CDやレコード、カセットテープでの発売は3日から始まり、10日からはビートルズの「赤盤」と「青盤」の最新拡張リマスター版にも含まれて発売される。

曲作りの裏話を含むメイキング動画も、ユーチューブで公開された

また3日午後には、ピーター・ジャクソン監督によるミュージック・ビデオも発表された。レノンさんとハリソンさんの不在を惜しみながら、4人のさまざまなおちゃめな表情など、長年にわたり撮影された多彩な姿をつなぎあわせたものになっている。

4人全員が参加

レノンさんが録音した大元のデモテープは、長年にわたり海賊版が流通していた。短調で始まり、長調に転調しながら「今も昔も君が恋しい」と歌う、物悲しいラブソングで、1970年代のレノンさんがソロで作った「ジェラス・ガイ」など数々の曲との共通点がうかがえる。

この音源をもとに、マッカートニーさんとスターさんが昨年、スタジオで曲を完成させた。2人でコーラスを歌ったほか、マッカートニーさんがベース、スターさんがドラムスをそれぞれ演奏した。レノンさんが残した録音から「フリー・アズ・ア・バード」と「リアル・ラヴ」を完成させる作業を行っていた1995年に、この「ナウ・アンド・ゼン」についても作業していたため、当時存命だったハリソンさんが残したリズム・ギターのパートも取り込むことができた。これによって、ビートルズの4人全員が参加する曲になった。

そこにさらにマッカートニーさんの発案で「ビートルズらしさ」の要素として、バイオリンなど弦楽器の演奏をプロデューサーのジャイルズ・マーティンさんが加えた。
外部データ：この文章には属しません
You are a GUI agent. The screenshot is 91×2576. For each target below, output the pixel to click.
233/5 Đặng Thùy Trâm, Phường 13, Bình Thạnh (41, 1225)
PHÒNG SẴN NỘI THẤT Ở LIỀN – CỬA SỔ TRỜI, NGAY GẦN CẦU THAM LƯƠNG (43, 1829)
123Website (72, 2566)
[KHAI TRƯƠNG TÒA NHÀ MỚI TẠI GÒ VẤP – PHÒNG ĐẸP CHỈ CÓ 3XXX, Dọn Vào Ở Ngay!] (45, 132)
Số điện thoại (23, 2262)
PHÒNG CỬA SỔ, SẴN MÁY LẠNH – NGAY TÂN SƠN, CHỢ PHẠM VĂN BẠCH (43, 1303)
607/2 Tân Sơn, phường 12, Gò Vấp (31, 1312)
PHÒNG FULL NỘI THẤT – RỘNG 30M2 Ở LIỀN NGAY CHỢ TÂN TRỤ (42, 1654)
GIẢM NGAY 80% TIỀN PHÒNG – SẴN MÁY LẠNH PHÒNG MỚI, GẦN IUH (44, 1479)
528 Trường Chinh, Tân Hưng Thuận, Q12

ジャイルズさんは、ビートルズをレコード・デビューさせ、プロデューサーとして曲のアレンジを担当し続けたジョージ・マーティンさんの息子。

米音楽誌「ローリング・ストーン」のロブ・シェフィールドさんは、「最初のコーラスで、『今も昔も君が恋しい(Now and then I miss you)』という歌詞が出てくる瞬間は、実に強烈な印象だ。控えめに言っても」と書いた。

BBCラジオ6ミュージックのローレン・ラヴァーンさんは、「曲を聴いて、赤ちゃんみたいに泣いてしまった」、「ともかくひたすら美しくて」と話した。

1978年のデモテープから

「ナウ・アンド・ゼン」の誕生は1978年にさかのぼる。レノンさんがニューヨークの自宅でピアノを弾きながら歌い、録音したデモテープを、レノンさんの死後に妻ヨーコ・オノさんがビートルズに託した。

テープには、「フリー・アズ・ア・バード」と「リアル・ラヴ」も録音されており、ビートルズの3人は1995年と1996年にその2曲を25年ぶりのビートルズの「新曲」と位置づけ、シングルとして発表した。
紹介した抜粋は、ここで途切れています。